(a) Allowance of deduction. Section 173 provides for the deduction from gross income of all expenditures to establish, maintain, or increase the circulation of a newspaper, magazine, or other periodical, subject to the following limitations:

(1) No deduction shall be allowed for expenditures for the purchase of land or depreciable property or for the acquisition of circulation through the purchase of any part of the business of another publisher of a newspaper, magazine, or other periodical;

(2) The deduction shall be allowed only to the publisher making the circulation expenditures; and

(3) The deduction shall be allowed only for the taxable year in which such expenditures are paid or incurred.

Subject to the provisions of paragraph (c) of this section, the deduction permitted under section 173 and this paragraph shall be allowed without regard to the method of accounting used by the taxpayer and notwithstanding the provisions of section 263 and the regulations thereunder, relating to capital expenditures.

(b) Deferred expenditures. Notwithstanding the provisions of paragraph (a)(3) of this section, expenditures paid or incurred in a taxable year subject to the Internal Revenue Code of 1939 which are deferrable pursuant to I.T. 3369 (C.B. 1940-1, 46), as modified by Rev. Rul. 57-87 (C.B. 1957-1, 507) may be deducted in the taxable year subject to the Internal Revenue Code of 1954 to which so deferred.

(c) Election to capitalize.

(1) A taxpayer entitled to the deduction for circulation expenditures provided in section 173 and paragraph (a) of this section may, in lieu of taking such deduction, elect to capitalize the portion of such circulation expenditures which is properly chargeable to capital account. As a general rule, expenditures normally made from year to year in an effort to maintain circulation are not properly chargeable to capital account; conversely, expenditures made in an effort to establish or to increase circulation are properly chargeable to capital account. For example, if a newspaper normally employs five persons to obtain renewals of subscriptions by telephone, the expenditures in connection therewith would not be properly chargeable to capital account. However, if such newspaper, in a special effort to increase its circulation, hires for a limited period 20 additional employees to obtain new subscriptions by means of telephone calls to the general public, the expenditures in connection therewith would be properly chargeable to capital account. If an election is made by a taxpayer to treat any portion of his circulation expenditures as chargeable to capital account, the election must apply to all such expenditures which are properly so chargeable. In such case, no deduction shall be allowed under section 173 for any such expenditures. In particular cases, the extent to which any deductions attributable to the amortization of capital expenditures are allowed may be determined under sections 162, 263, and 461.

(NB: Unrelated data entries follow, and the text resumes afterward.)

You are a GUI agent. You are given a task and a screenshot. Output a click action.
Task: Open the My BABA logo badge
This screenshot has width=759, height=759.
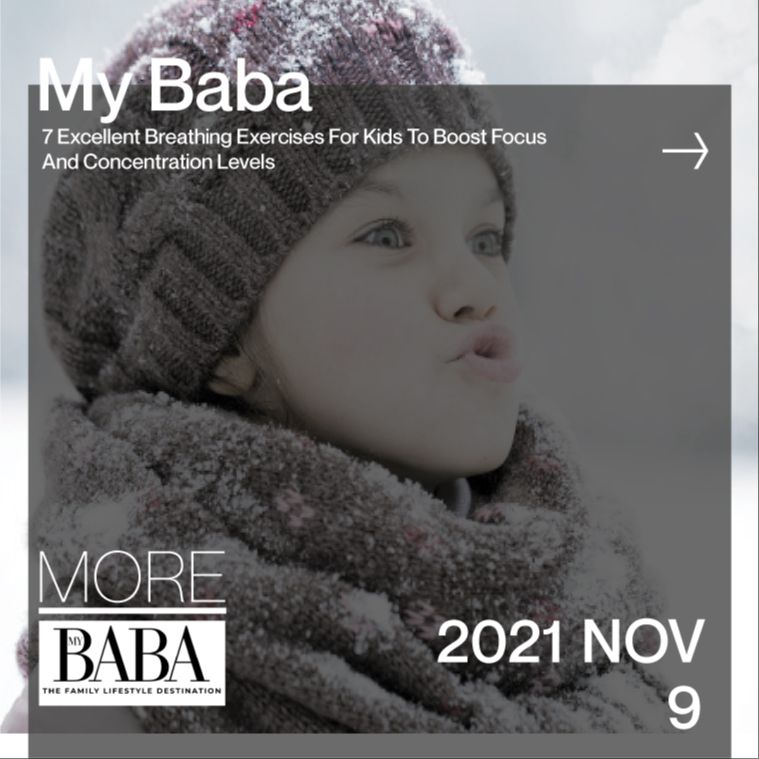tap(132, 663)
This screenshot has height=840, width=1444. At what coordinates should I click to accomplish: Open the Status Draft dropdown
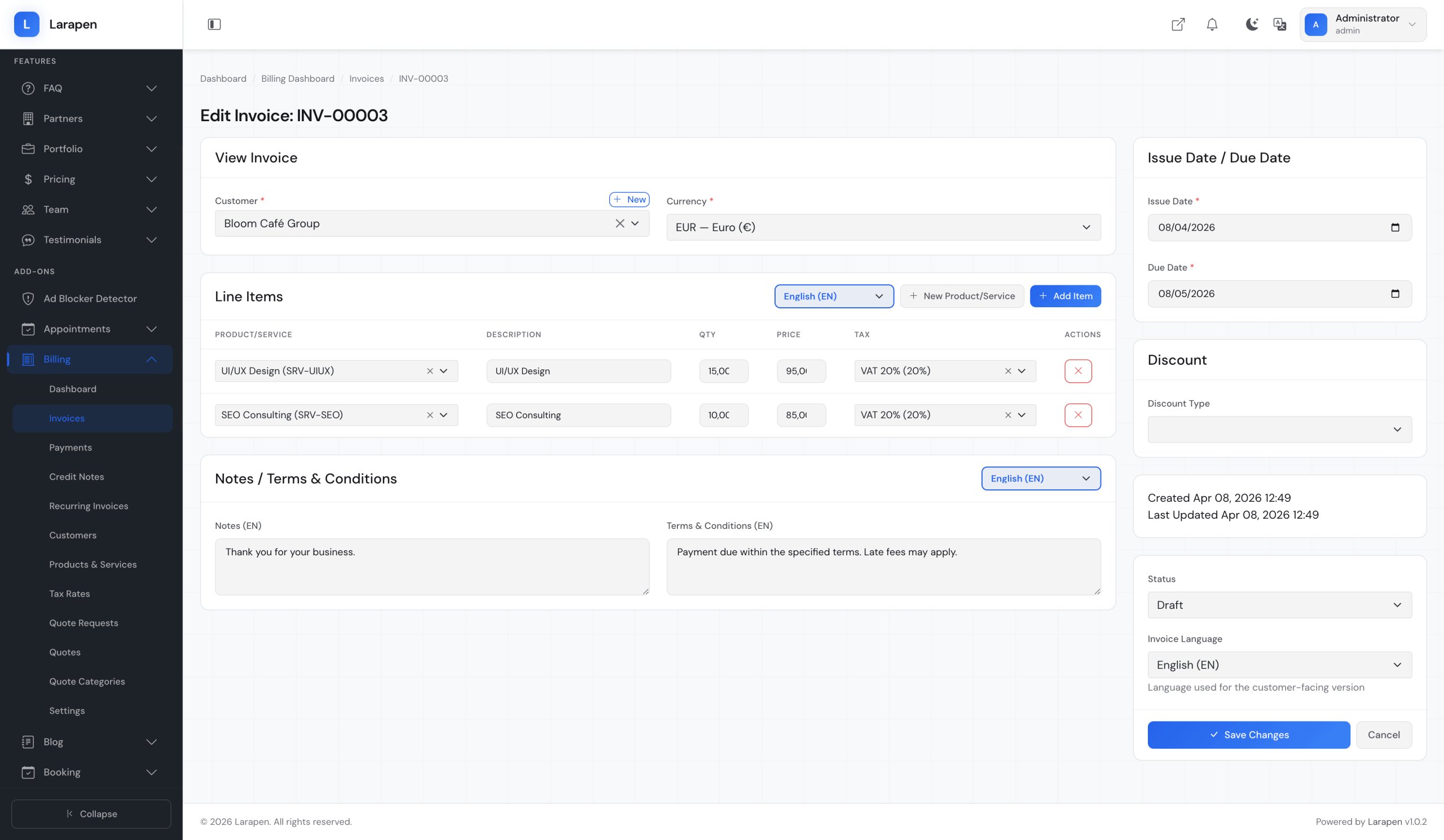[1279, 605]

(2) A taxpayer may make the election referred to in subparagraph (1) of this paragraph by attaching a statement to his return for the first taxable year to which the election is applicable. Once an election is made, the taxpayer must continue in subsequent taxable years to charge to capital account all circulation expenditures properly so chargeable, unless the Commissioner, on application made to him in writing by the taxpayer, permits a revocation of such election for any subsequent taxable year or years. Permission to revoke such election may be granted subject to such conditions as the Commissioner deems necessary.

(3) Elections filed under section 23(bb) of the Internal Revenue Code of 1939 shall be given the same effect as if they were filed under section 173. (See section 7807(b)(2).)